**** DATA
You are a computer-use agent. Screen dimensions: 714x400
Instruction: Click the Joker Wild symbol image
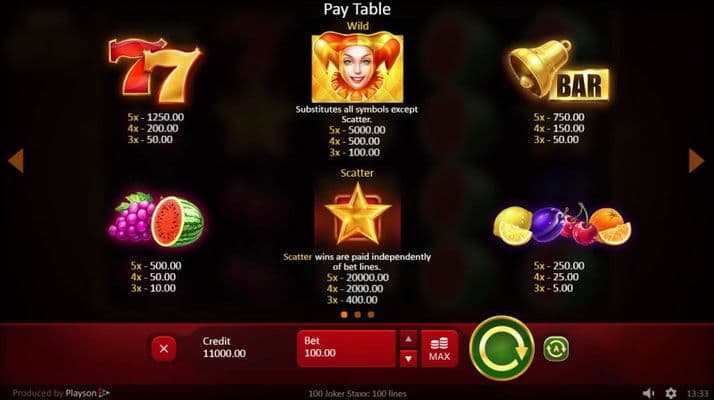click(357, 67)
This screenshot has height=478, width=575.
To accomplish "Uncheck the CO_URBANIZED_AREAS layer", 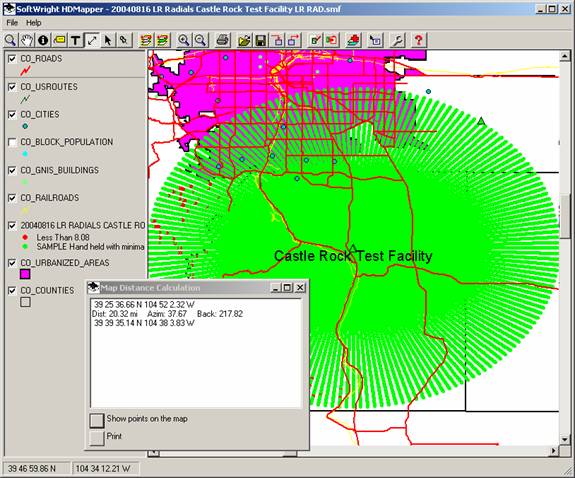I will pyautogui.click(x=12, y=263).

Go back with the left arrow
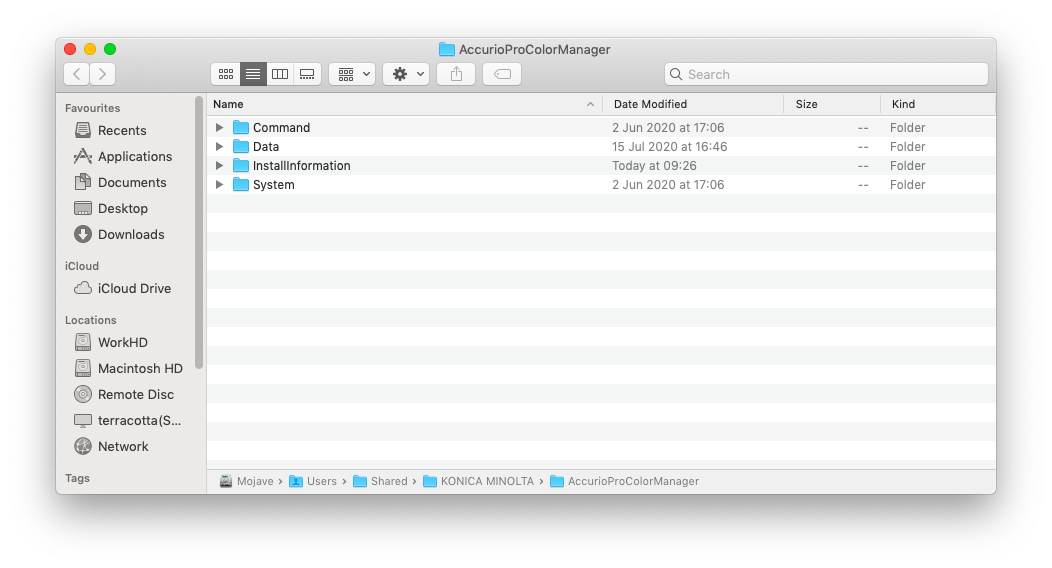(x=77, y=74)
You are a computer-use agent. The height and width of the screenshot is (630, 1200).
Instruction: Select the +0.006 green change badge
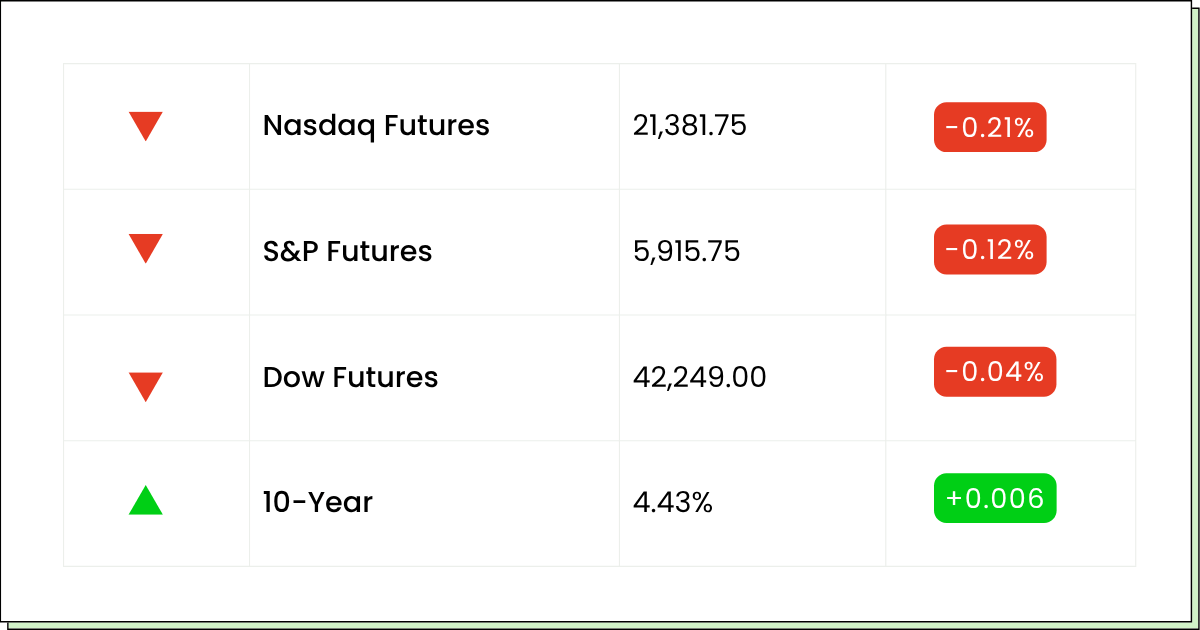click(995, 498)
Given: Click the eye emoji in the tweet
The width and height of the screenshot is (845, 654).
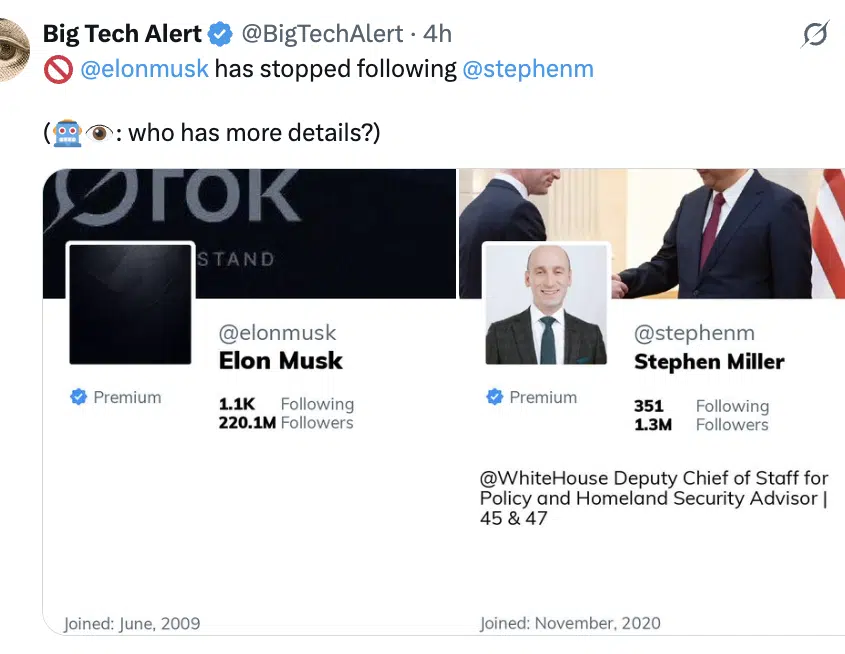Looking at the screenshot, I should [97, 132].
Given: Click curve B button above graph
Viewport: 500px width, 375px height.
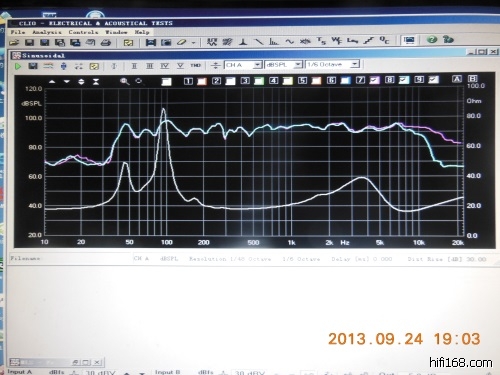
********
Wherever the string "Given" appears in the entries above, list that line.

Given: Click the eye emoji in the tweet
Given: Click curve B button above graph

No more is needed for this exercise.